Unfortunately, separatists are not particularly interested in taking this approach. Rather than trying to convince others of the necessity or benefits of a change in the status quo, they are increasingly using popular sentiment to legitimize their extra-legal processes of independence. Flags, uniforms, and popular displays of nationalist fervor may be useful for enhancing visibility and gaining support, but they have also created alienation and frustration among those who do not share the separatist ideology.
Then there is the EU. Secessionists see no contradiction between the pursuit of national sovereignty and adhesion to a more closely united Europe. Opinion polls taken earlier in 2014 in Belgium, Italy, and Spain suggest that popular support for full separation would be a less attractive proposition if EU membership were in doubt. The EU’s treaties contain provisions that permit a country to join or leave. However, they are silent on whether a region detached from a “mother state” has an automatic right to EU membership.
The EU is unlikely to support moves leading to the disintegration of any member states. Pro-independence movements often point to the EU as a transnational safeguard, allowing them more easily to dispense with their nation-state affiliation. But the EU may be more concerned about any process that upsets its own delicate institutional balance, to say nothing of making it harder to gain a consensus for any new EU laws or constitutional adjustments. The EU informally hinted that any new independent region would have to apply for EU admittance as a new state. It would then have to negotiate terms with all 26 members, including the countries from which they broke away. Gaining swift re-entry might prove difficult.

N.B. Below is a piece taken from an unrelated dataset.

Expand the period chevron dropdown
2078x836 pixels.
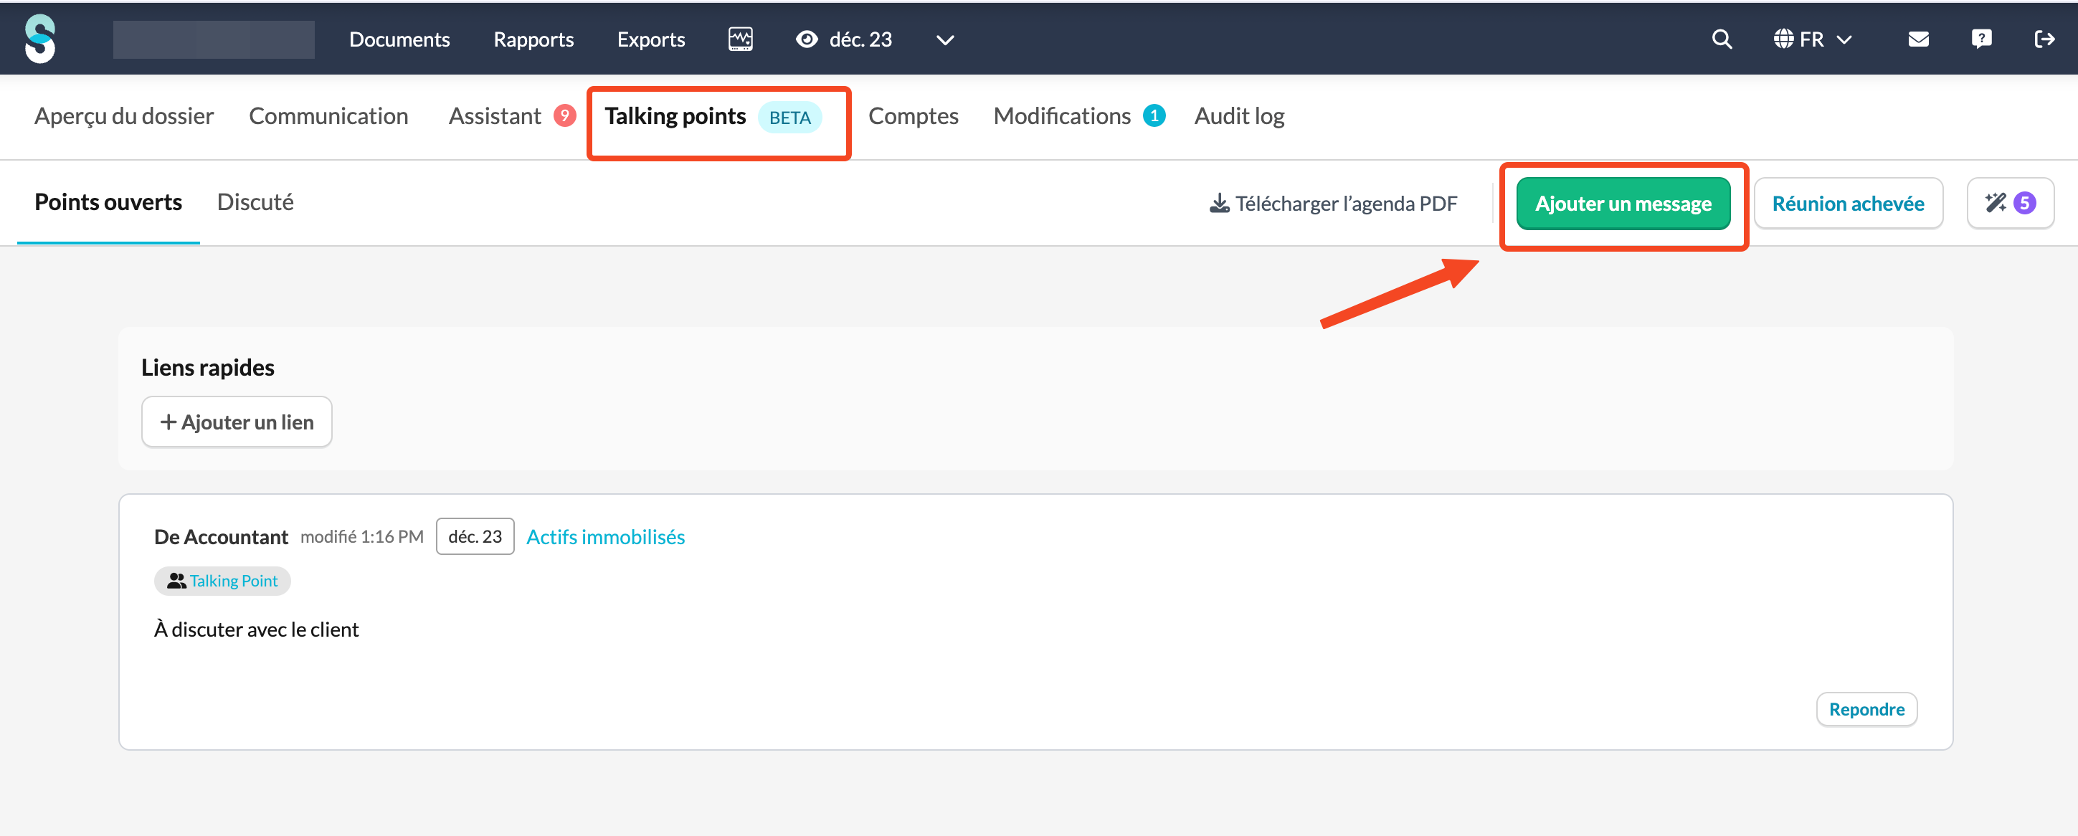[x=945, y=40]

Having put on hold further external enlargement, the EU will not welcome an internally generated expansion.
So, what will happen after tomorrow’s vote in Scotland? Success for “Yes” will likely give strength to independence movements elsewhere. In particular, it may encourage some of the more moderate regionalist and nationalist parties seeking forms of devolution and autonomy within the state to “up” their demands to full secession. A “yes” result in Scotland may strengthen those who oppose the constitutional stipulation that France, Italy, and Spain are indivisible, and trigger a “demonstration effect”, even if many of the pro-independence movements currently lack for the foreseeable future the political momentum or popular legitimacy necessary to realize their ambitions.
A “no” vote is very likely to strengthen the arguments of those who oppose independence and may similarly show the regions that they are better together within their states, especially in these trying economic times. However, it wouldn’t likely herald the end of efforts to achieve constitutional changes, either in Scotland or elsewhere. The pro-UK parties have all promised to grant the Scottish Parliament further constitutional powers if “no” wins. If they play their cards right, independence-seeking parties in France, Italy, and Spain may use this fact to pressure their national governments to do the same, strengthening demands to devolve even more powers.